Note: Not at the old Poker1 site. A version of this entry was first published in Poker Player newspaper in 2005.
This is part of a series by Diane McHaffie. She wasn’t a poker player when she began writing this series. These entries chronicle the lessons given to her personally by Mike Caro. Included in her remarkable poker-learning odyssey are additional comments, tips, and observations from Mike Caro.
Diane McHaffie is Director of Operations at Mike Caro University of Poker, Gaming, and Life Strategy. She has traveled the world coordinating events and seminars in the interest of honest poker. You can write her online at firstname.lastname@example.org.
Lessons from MCU
— With bonus content by Mike Caro (pending) —
Lesson 54: Some tips about betting
The excitement of playing poker doesn’t encourage players to fold their hands.
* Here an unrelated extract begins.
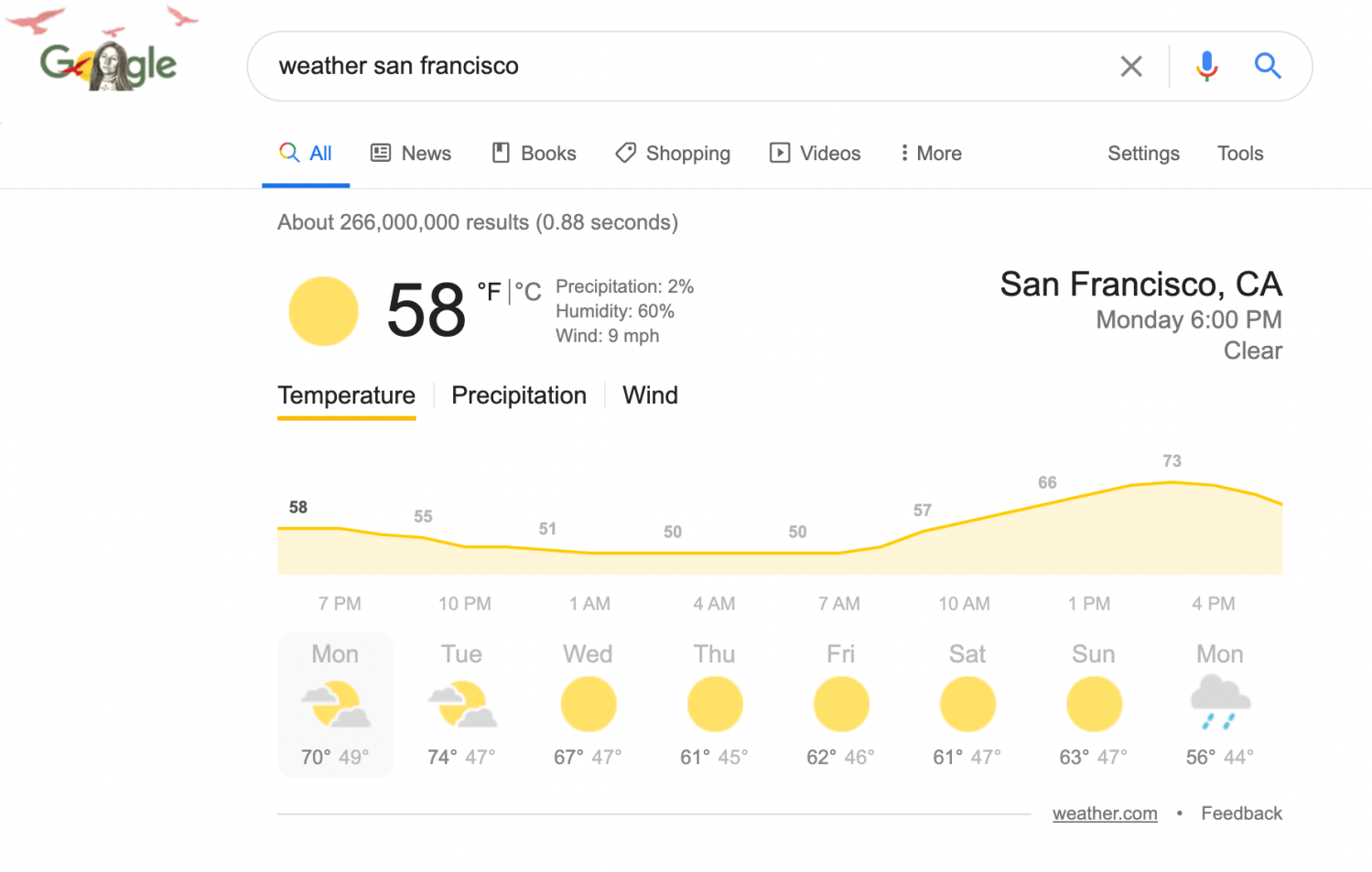
Task: Open the search Settings menu
Action: tap(1143, 153)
No, they’re hoping to play, and if they think they have a reason to call, they will. It doesn’t need to be a good reason, either. Sometimes, just the excitement itself will do. Calling gives players the chance to gain the proceeds from the pot; folding doesn’t.
Most of your opponents have a tendency to call more than they should, and this is their biggest mistake. You should persuade them to repeat this mistake as much as possible. They’re often calling with weak hands and this can work to your advantage. You seldom want to discourage a player from calling who may have a weaker hand than you, as that can take profit from your purse or wallet.
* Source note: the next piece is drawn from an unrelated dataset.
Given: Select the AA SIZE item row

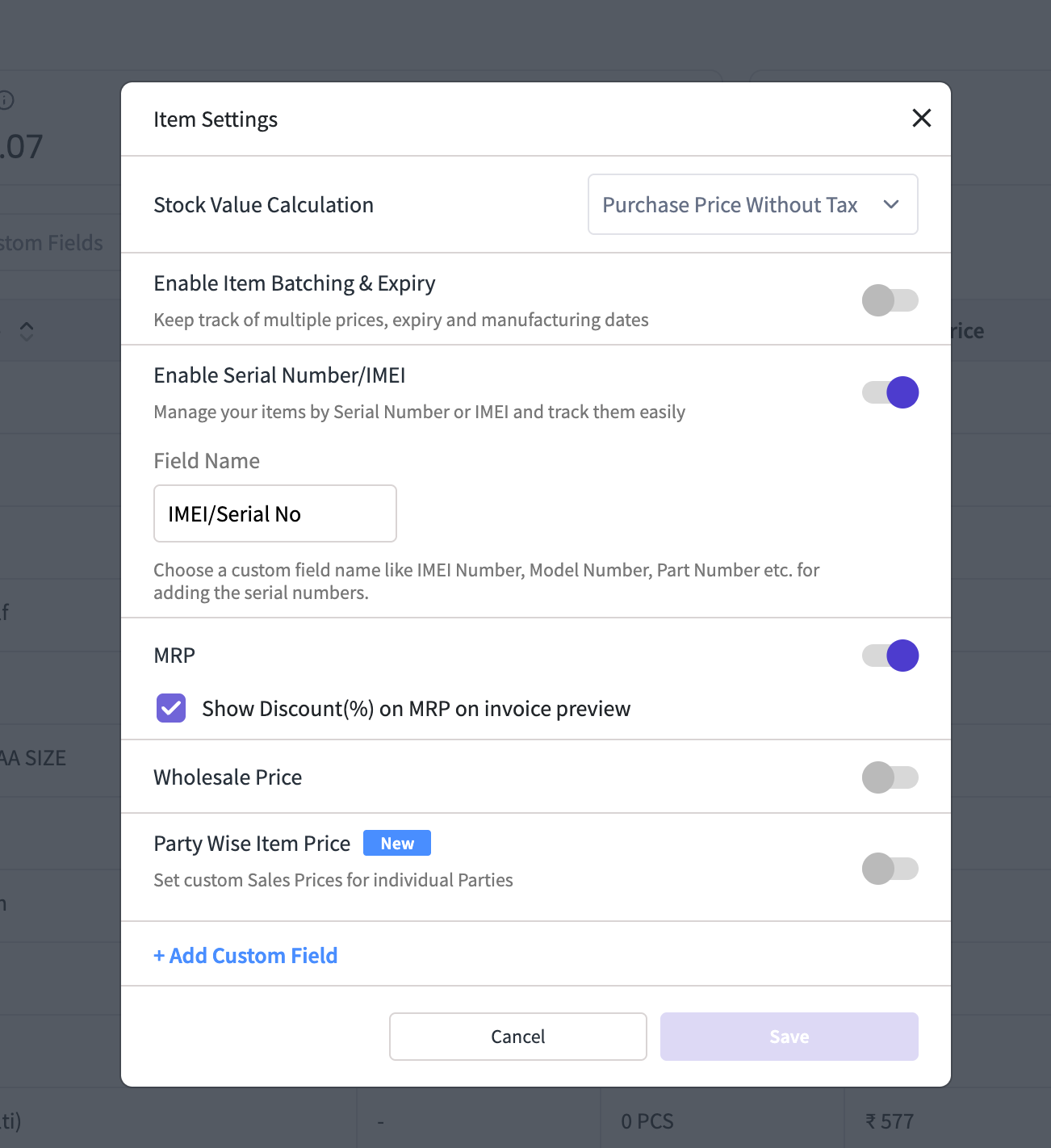Looking at the screenshot, I should (34, 759).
You will almost always gain more profit when weak opponents call more than they should than if they play too conservatively. If you take advantage of players who call too often rather than playing that same game yourself, you can expect to win more than anyone else at the table.
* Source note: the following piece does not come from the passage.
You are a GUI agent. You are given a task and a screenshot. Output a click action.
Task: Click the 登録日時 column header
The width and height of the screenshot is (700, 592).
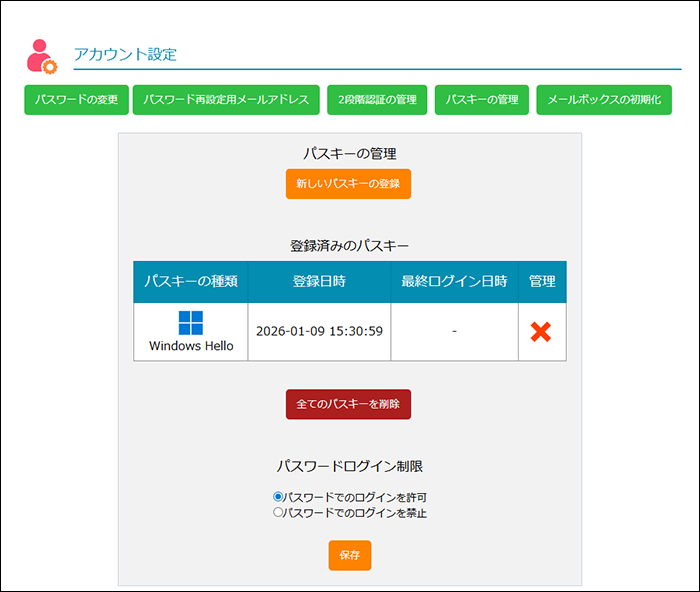tap(319, 282)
You can do almost anything to get your opponents to call, if that’s what you want. Move your chips around; take a drink of your soda, cough, hum, whistle, or wiggle in your seat. Anything. When you want them to call, just do something, quickly. You’ll be surprised how often that works. Mike says this works because players think almost anything you do looks suspicious. Those opponents are just looking for reasons to call and you should provide them.
Mike tells us, “This strategy won’t always work. If your opponent has a very weak hand, nothing you do is likely to win the call. And if your opponent has a better hand than yours, then your actions will just encourage him to call and beat you.” He says, “There’s a whole herd of hands in the middle where your opponents can be easily influenced by what you do. And that’s where the profit is. When you want a call, do something.” And if you don’t want a call, do nothing, Mike advises.
You can even sway your opponent’s decisions by talking. Mike suggests saying, “I don’t think I’m bluffing this time.” You are putting a sliver of doubt into their heads about what you are doing, and they’ll probably call just to find out the truth. You shouldn’t blurt something out that’s ridiculous and hard to believe. What you say needs to fit your personality or image. Be believable.
Betting medium hands
If your opponents aren’t sure whether you’re bluffing or have a super-strong hand, it can enable you to bet medium hands without worrying about them raising you. It’s very important if you can bet, without being concerned about being raised. Ordinarily you would probably just check, but if you don’t have to be concerned about a raise, you can make daring wagers. So, sometimes Mike tells them, “I either have a full house or I’m bluffing,” when he actually has only two small pair. This allows him to make the daring bet profitably without fearing a raise from two bigger pair or three of a kind.
Mike explains that one of the most important aspects of poker is being fun to play with. If your opponents enjoy playing against you, then they don’t find calling you (and possibly losing to you) as distressful. You can profit by playing medium hands against weak hands.
You will, however, come up against opponents who just don’t call very often. When that happens, you’ll need to bluff more often. Mike advises against betting medium-strong hands aggressively under that circumstance.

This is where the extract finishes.